Conventional production uses fossil feedstocks (mostly natural gas) and the steam reforming process. As an alternative, there is green hydrogen production. This involves the use of renewable feedstocks like biomass or biogas as well as electrolysis of water. Importantly, the energy required for such processes comes from renewable sources such as wind, solar, etc. Therefore, these methods lead to a sustainable production of hydrogen.
Linde produces hydrogen using both conventional and, increasingly, green methods. We are, for example, a project partner of “Energiepark Mainz” – the largest green hydrogen production plant in the world. Here, wind-generated electricity is used for the electrolysis of water. In fact, we are now in a position where we can easily provide all of our customers in the mobility sector with certified green hydrogen.
Fuelling hydrogen mobility
So how do hydrogen-powered fuel-cell vehicles actually run? In a nutshell, the fuel cell converts the chemical energy in the stored gas to electrical energy via an electrochemical process. Not only that, it also does so extremely efficiently. 9 litres of water can yield 1 kilogram of hydrogen. That 1 kilogram contains 33 kilowatt hours of energy. The fuel cell translates this energy into a range of around 100 kilometres! The electricity then powers the motor as well as all other energy guzzlers such as the electronics.

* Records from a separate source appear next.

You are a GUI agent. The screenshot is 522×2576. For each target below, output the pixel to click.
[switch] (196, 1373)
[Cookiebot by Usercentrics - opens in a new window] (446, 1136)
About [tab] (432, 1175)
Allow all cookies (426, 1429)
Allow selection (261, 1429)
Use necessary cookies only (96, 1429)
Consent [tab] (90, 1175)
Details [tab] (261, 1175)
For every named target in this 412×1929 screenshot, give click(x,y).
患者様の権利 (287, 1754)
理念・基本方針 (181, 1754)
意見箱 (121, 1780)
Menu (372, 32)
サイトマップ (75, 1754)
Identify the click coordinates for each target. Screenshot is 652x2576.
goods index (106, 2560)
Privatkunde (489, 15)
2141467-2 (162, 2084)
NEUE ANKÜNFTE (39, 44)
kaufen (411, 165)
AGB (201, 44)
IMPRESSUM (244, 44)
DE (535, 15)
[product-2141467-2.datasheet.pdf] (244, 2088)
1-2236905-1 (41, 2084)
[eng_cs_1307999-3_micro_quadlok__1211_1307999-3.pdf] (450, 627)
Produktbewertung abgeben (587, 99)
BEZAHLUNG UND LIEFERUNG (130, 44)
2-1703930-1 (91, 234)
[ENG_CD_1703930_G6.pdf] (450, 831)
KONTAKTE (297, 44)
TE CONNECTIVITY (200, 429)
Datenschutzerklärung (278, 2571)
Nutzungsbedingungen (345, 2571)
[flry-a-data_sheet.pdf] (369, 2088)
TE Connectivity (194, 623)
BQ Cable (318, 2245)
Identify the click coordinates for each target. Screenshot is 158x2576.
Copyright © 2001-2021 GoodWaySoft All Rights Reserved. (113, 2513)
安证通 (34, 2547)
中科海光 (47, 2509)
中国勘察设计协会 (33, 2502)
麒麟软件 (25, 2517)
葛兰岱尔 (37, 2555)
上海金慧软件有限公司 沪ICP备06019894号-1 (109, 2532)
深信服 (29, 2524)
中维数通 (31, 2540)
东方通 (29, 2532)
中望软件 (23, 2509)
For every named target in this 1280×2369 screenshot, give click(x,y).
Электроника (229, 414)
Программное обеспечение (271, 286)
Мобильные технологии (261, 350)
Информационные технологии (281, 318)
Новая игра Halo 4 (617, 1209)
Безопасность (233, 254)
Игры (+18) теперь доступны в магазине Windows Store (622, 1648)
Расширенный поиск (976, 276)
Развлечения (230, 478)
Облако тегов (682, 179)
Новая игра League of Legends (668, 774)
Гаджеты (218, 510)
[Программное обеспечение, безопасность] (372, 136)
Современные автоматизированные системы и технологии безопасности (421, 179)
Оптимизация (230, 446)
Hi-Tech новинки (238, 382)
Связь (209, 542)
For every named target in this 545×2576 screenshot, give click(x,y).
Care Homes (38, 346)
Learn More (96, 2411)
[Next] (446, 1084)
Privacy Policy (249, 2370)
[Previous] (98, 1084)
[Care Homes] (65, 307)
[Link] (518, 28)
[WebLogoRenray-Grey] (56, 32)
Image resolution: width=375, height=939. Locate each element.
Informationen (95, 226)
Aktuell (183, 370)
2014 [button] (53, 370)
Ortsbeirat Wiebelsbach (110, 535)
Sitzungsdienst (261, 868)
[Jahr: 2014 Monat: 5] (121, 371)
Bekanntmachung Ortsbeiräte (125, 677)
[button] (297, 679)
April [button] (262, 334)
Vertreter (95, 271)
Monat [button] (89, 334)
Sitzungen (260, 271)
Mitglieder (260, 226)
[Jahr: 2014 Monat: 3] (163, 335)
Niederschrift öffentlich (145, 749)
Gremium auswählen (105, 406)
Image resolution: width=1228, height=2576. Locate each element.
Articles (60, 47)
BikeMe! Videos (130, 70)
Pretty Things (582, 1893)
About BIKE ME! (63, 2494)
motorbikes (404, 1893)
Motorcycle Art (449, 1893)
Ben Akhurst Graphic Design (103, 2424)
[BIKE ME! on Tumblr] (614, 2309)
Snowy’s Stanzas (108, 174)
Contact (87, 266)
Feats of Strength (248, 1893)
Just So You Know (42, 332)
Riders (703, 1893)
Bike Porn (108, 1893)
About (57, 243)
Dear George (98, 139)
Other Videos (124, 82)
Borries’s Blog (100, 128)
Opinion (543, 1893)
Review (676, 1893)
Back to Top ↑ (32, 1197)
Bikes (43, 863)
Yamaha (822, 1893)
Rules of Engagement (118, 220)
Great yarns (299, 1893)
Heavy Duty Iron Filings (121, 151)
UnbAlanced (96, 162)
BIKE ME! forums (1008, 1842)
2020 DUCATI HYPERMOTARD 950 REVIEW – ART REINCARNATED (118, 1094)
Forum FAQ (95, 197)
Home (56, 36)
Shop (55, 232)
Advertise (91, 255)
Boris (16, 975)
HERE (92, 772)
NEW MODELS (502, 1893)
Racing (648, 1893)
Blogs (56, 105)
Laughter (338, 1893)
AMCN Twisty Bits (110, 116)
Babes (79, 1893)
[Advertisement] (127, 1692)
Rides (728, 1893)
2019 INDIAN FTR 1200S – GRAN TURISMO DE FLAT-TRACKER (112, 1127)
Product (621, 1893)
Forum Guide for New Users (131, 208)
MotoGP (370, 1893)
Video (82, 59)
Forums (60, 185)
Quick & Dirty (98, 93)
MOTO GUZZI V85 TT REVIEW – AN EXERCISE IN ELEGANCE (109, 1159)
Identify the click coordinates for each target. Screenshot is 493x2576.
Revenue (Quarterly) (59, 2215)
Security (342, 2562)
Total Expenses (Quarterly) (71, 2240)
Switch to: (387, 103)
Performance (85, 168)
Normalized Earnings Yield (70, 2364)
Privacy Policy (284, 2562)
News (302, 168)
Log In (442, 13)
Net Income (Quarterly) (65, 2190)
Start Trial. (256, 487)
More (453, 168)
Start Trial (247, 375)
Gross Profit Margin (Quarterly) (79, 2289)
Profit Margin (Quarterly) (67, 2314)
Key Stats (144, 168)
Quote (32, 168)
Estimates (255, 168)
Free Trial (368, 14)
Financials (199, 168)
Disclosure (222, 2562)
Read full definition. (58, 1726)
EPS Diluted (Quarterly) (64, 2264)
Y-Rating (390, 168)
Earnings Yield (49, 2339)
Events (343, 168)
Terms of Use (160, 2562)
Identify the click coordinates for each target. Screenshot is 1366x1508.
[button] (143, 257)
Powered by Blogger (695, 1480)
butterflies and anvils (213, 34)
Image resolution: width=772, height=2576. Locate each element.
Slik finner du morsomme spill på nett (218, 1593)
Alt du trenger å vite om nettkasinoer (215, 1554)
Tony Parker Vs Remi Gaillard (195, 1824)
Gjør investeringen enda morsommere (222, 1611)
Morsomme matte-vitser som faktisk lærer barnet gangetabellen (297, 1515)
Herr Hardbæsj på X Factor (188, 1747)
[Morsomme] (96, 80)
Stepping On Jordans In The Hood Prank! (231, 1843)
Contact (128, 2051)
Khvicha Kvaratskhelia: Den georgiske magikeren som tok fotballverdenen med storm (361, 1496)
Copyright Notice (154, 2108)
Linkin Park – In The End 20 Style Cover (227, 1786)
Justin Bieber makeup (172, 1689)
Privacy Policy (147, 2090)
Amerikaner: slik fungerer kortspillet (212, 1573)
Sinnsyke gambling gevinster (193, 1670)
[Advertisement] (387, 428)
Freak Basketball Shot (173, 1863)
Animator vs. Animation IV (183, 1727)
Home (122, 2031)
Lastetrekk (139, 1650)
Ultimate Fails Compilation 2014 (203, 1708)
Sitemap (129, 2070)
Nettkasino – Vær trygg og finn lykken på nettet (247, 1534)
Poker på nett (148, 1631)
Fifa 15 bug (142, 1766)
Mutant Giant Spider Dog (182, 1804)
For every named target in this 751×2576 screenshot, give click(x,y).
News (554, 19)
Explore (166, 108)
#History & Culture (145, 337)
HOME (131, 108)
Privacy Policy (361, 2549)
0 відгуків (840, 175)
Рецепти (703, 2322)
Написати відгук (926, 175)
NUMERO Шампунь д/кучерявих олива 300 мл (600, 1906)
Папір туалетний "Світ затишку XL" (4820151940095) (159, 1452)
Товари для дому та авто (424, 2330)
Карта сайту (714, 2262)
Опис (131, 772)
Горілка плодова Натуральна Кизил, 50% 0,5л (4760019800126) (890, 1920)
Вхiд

Like any other vehicle, hydrogen fuel-cell vehicles therefore require access to fuelling stations. Equipping such stations is a key area of Linde’s expertise which also involves distribution and storage as essential links in the supply chain. Our innovations in corresponding technologies set the industry standard for safe, reliable and efficient fuelling. We equip more fuelling stations worldwide than any other provider.
One area of mobility that lends itself particularly well to hydrogen fuel is fleet applications – many of which are already in operation around the world. Whether it be city buses in San Francisco, car sharing in Munich or indeed forklift trucks in a car manufacturing plant, such applications can yield a maximum reduction in CO2 with only a minimum number of fuelling stations.
Giving back to the environment
All hydrogen fuel-cell vehicles have one thing in common: zero-emissions – apart from water vapour. That’s right; the only emission of a hydrogen-powered engine is the stuff we drink, we bathe in and we require for survival. So although we have come to the end of the road in the hydrogen cycle, we find ourselves back where we started: the environment. We take hydrogen from the universe, but we end up giving back in kind.
We are committed to this model and will continue to partner with those who aspire to get hydrogen projects off the ground. Much work is still to be done. The share of green hydrogen must further increase from where it is today. On top of that, people must be given the opportunity to get on board. This is exactly the goal of BeeZero. For those who share our vision, they can now live it. Together we can move towards sustainable mobility.